PROVIDED TEXT
Among the blue-chip stocks, Yangzijiang Shipbuilding (SGX: BS6), or YZJ, has delivered one of the best performances this year.
Shares of the Chinese shipbuilder have soared close to 55% year to date.
The group’s business has been on a roll in the past two years.
For its fiscal 2021 (FY2021), YZJ saw revenue increase by 13% year on year to RMB 16.8 billion while net profit surged by 47% year on year to RMB 3.7 billion.
It also chalked up an order book of US$8.5 billion for 157 vessels as of 31 December and raised its dividend from S$0.045 in FY2020 to S$0.05 in FY2021.
Elsewhere, the shipbuilder also spun out its financial division Yangzijiang Financial Holding Ltd (SGX: YF8), with shareholders of YZJ receiving a dividend-in-specie.
Investors may be curious to know if the group can raise its dividends again this year.

RECORDS TO PROCESS
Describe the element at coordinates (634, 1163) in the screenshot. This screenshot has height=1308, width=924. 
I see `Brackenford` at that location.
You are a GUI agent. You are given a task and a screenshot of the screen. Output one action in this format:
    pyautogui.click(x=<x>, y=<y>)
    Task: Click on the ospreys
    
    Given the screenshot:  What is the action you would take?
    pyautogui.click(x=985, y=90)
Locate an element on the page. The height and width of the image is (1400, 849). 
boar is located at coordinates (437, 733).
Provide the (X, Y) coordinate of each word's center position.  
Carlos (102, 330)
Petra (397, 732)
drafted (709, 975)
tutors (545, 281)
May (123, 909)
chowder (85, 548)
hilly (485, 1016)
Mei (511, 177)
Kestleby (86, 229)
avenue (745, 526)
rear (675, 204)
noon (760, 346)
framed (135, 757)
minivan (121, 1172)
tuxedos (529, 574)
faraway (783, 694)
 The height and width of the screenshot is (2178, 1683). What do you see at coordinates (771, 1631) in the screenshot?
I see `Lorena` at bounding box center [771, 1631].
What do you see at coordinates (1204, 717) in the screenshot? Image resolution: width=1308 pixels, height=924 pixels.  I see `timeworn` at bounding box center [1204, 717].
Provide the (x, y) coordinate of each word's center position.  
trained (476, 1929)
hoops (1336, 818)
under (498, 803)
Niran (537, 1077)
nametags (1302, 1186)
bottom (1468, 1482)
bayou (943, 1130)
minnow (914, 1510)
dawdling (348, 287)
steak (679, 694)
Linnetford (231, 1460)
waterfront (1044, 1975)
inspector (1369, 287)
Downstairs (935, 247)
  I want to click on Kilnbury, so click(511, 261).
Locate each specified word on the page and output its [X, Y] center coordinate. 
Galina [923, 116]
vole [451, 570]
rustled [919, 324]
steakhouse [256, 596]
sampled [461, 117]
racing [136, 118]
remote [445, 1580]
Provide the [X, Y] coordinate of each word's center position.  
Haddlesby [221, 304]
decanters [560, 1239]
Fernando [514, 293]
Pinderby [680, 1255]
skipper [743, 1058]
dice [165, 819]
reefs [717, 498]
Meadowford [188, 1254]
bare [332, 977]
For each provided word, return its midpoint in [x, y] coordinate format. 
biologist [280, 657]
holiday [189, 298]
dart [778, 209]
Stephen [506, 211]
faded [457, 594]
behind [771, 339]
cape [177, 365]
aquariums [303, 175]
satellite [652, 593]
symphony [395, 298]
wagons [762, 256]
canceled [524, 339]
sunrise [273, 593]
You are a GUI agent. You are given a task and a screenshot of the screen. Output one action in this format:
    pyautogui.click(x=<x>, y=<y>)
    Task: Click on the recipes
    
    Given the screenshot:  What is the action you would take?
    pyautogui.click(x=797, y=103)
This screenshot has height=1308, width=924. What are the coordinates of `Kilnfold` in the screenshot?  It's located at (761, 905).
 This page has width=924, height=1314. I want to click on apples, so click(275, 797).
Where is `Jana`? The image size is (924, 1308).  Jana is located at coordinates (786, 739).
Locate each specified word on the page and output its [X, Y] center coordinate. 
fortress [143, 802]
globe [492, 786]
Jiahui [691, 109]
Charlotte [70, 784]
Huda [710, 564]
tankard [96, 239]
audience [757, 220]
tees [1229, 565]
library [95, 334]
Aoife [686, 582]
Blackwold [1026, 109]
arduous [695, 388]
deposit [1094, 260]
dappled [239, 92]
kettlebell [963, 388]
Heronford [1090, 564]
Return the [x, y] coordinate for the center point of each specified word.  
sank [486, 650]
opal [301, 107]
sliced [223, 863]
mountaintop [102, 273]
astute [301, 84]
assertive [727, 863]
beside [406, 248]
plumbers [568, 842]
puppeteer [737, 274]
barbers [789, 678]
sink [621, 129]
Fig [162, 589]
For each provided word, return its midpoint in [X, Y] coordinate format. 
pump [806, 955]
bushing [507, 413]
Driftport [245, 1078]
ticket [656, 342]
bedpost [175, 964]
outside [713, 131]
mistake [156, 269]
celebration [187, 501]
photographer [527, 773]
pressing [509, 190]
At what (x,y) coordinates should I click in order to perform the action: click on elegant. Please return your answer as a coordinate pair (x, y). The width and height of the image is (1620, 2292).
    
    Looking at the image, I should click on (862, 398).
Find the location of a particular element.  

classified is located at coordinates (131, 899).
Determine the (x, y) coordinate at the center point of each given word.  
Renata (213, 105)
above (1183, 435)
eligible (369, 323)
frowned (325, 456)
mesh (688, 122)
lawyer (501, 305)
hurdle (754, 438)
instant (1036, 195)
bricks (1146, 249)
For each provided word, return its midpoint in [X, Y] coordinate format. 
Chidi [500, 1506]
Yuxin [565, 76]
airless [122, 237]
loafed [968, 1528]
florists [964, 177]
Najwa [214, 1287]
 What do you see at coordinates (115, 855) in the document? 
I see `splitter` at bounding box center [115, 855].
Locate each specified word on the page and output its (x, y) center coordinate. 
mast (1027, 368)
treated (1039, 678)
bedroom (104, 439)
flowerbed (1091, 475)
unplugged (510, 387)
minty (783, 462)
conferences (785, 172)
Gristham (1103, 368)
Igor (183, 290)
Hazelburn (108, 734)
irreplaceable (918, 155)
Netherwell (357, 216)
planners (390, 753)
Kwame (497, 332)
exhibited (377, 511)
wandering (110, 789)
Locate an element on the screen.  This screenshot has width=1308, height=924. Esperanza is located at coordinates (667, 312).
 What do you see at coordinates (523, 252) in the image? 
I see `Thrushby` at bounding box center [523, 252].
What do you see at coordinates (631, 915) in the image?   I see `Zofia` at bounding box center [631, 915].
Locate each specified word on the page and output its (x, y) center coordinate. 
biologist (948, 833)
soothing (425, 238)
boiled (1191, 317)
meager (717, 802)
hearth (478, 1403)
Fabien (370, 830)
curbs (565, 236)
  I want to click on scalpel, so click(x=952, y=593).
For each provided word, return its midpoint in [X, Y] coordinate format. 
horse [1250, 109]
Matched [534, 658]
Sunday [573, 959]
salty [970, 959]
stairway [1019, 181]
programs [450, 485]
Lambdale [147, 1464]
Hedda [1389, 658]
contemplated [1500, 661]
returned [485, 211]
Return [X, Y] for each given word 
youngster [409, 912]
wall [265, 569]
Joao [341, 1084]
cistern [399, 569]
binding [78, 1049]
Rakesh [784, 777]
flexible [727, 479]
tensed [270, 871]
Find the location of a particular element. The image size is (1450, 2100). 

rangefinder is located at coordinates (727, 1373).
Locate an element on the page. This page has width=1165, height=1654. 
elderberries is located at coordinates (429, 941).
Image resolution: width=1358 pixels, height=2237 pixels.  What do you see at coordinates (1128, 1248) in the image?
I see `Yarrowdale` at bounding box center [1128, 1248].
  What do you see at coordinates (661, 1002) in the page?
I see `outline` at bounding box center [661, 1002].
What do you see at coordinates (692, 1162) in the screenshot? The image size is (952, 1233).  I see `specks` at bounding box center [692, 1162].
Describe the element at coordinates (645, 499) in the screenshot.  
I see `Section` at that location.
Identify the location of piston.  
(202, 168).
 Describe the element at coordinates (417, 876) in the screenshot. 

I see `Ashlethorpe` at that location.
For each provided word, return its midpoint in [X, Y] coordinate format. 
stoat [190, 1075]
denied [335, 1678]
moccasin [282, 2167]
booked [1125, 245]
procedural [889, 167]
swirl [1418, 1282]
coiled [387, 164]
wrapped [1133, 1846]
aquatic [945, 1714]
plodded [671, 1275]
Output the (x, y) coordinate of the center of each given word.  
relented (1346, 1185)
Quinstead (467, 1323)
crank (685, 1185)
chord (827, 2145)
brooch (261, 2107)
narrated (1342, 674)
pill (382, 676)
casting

GOALS
A – List every percentage figure that appears in the article on Yangzijiang Shipbuilding.
B – In the entries, edit the lines from the one with "tuxedos (529, 574)" up to and including the one with "I want to click on Kilnbury, so" so that "hoops" becomes "hooks", with nothing else changed. Return only those lines.
The entries bear no relation to the article on Yangzijiang Shipbuilding.

ANSWER SET
A – 55%, 13%, 47%

B –
tuxedos (529, 574)
faraway (783, 694)
 The height and width of the screenshot is (2178, 1683). What do you see at coordinates (771, 1631) in the screenshot?
I see `Lorena` at bounding box center [771, 1631].
What do you see at coordinates (1204, 717) in the screenshot? Image resolution: width=1308 pixels, height=924 pixels.  I see `timeworn` at bounding box center [1204, 717].
Provide the (x, y) coordinate of each word's center position.  
trained (476, 1929)
hooks (1336, 818)
under (498, 803)
Niran (537, 1077)
nametags (1302, 1186)
bottom (1468, 1482)
bayou (943, 1130)
minnow (914, 1510)
dawdling (348, 287)
steak (679, 694)
Linnetford (231, 1460)
waterfront (1044, 1975)
inspector (1369, 287)
Downstairs (935, 247)
  I want to click on Kilnbury, so click(511, 261).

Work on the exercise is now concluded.